Identification of genes involved in biosynthesis of the archaellin N-linked glycan of the archaeon Methanococcus maripaludis
Abstract
N-linked glycosylation is a post-translational protein modification that occurs in all three domains of life. Methanococcus maripaludis archaellin proteins are known to be glycosylated by a tetrasaccharide composed of N-acetylgalactosamine, a di-acetylated glucuronic acid, a modified mannuronic acid with an attached threonine, and a novel terminal sugar. Disruption of the N-glycosylation pathway has consequences for archaella assembly and function.

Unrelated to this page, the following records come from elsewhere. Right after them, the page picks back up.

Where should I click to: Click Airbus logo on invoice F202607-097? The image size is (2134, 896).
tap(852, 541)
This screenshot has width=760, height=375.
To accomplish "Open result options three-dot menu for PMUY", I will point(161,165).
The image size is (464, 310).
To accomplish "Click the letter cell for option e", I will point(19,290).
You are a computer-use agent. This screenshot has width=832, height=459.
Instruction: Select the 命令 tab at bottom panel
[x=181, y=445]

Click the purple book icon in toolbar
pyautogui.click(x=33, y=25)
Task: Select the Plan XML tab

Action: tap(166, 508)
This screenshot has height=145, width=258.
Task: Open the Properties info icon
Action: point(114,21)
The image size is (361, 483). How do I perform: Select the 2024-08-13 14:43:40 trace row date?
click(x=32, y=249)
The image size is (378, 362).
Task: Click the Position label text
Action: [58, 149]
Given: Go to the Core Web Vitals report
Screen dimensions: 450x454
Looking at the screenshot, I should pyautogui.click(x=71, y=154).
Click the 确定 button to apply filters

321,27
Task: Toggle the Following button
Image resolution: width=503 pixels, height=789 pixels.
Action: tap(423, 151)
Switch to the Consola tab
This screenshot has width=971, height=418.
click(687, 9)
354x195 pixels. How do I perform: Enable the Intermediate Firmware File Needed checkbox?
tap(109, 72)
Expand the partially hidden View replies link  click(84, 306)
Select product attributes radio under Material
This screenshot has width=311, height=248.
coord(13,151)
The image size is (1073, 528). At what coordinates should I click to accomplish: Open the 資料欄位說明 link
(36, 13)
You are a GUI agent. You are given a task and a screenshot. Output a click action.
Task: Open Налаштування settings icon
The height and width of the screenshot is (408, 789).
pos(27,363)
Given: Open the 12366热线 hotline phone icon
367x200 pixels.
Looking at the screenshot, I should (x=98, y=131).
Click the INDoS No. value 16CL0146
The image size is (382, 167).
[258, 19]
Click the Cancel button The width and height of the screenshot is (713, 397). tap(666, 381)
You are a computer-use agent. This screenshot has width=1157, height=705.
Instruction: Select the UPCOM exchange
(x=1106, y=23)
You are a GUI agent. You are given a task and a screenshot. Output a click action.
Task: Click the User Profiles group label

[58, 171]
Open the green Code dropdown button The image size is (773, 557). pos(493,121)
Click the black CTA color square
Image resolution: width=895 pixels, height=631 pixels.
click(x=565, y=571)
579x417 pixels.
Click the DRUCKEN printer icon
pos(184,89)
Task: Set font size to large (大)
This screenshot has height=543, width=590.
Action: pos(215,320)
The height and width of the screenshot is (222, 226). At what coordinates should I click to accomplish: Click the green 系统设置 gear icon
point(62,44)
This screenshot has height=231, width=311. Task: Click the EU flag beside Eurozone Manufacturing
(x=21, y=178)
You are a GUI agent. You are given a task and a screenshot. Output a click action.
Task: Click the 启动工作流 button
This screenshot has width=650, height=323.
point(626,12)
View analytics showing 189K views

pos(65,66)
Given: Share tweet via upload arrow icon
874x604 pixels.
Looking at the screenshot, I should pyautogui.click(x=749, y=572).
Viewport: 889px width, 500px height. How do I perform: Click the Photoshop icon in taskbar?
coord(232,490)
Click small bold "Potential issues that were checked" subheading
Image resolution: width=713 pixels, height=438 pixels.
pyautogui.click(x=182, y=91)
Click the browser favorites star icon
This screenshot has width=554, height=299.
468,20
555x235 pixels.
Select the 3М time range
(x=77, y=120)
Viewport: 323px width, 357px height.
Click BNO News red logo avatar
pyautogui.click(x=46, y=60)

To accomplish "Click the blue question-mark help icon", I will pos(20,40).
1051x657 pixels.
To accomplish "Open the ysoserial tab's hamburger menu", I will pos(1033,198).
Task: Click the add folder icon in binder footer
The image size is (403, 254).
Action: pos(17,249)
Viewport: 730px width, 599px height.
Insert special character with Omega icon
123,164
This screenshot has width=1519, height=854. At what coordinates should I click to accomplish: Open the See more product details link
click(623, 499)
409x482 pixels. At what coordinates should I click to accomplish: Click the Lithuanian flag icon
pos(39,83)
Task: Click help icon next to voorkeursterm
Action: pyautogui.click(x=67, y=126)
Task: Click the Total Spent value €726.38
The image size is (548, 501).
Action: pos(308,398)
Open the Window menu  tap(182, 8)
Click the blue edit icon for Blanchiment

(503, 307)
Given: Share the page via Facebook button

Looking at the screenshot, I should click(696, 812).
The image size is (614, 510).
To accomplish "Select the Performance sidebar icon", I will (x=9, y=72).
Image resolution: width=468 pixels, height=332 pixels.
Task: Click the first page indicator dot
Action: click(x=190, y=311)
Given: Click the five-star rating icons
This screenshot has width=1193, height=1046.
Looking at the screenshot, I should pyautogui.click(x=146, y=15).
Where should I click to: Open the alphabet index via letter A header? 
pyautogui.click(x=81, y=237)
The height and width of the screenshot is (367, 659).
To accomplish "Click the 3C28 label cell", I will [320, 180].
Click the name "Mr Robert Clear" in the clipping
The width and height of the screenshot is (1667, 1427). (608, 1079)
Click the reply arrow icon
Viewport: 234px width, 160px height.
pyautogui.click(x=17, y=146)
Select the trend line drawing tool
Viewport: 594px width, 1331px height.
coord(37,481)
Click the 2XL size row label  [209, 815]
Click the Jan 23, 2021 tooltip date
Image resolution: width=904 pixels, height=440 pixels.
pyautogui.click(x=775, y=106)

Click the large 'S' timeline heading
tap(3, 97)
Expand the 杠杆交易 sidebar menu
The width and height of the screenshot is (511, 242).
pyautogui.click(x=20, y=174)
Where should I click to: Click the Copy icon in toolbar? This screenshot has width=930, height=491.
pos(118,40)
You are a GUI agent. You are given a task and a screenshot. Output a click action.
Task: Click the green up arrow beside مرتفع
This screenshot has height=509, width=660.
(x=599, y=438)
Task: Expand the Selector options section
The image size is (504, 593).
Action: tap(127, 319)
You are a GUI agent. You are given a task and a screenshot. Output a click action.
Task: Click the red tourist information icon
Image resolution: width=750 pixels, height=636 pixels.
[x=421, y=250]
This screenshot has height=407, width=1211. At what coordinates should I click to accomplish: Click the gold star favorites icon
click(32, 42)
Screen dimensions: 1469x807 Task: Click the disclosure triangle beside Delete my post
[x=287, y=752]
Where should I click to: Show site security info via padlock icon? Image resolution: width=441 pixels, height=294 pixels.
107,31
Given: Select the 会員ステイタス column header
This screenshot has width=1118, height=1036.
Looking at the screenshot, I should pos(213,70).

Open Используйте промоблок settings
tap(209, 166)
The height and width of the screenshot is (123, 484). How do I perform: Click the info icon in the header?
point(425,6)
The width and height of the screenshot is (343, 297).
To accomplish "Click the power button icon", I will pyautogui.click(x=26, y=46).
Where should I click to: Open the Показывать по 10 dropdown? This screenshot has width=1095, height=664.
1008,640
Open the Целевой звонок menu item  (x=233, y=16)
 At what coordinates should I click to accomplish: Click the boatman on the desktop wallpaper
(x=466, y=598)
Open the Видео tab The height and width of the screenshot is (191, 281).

Genes located in two adjacent operons were targeted for study based on their annotations and proximity to mmp0350, which encodes a known acetyltransferase involved in biosynthesis of the second sugar of the tetrasaccharide. Mutants carrying deletions of mmp0351, mmp0352, or mmp0353 synthesized archaellins of lower apparent molecular weight compared to wild type archaellins, and are likely modified with only a 1-sugar glycan. These deletion strains were also non-archaellated. Deletion of mmp0357 resulted in archaellated cells whose archaellins were modified with a 2-sugar glycan as suggested by Western blotting and confirmed by mass spectrometry of purified archaella. Based on their gene annotations, M. maripaludis genes mmp0350, mmp0351, mmp0352, mmp0353, and mmp0357 are hypothesized to be functionally equivalent to the Pseudomonas aeruginosa PAO1 wbp gene cluster (wbpABEDI) involved in converting UDP-N-acetylglucosamine to UDP-2,3-diacetamido-2,3-dideoxy-D-mannuronic acid for formation of lipopolysaccharide O5-specific antigen. This hypothesis is strongly supported by the successful cross-domain complementation of the final step of the P. aeruginosa pathway.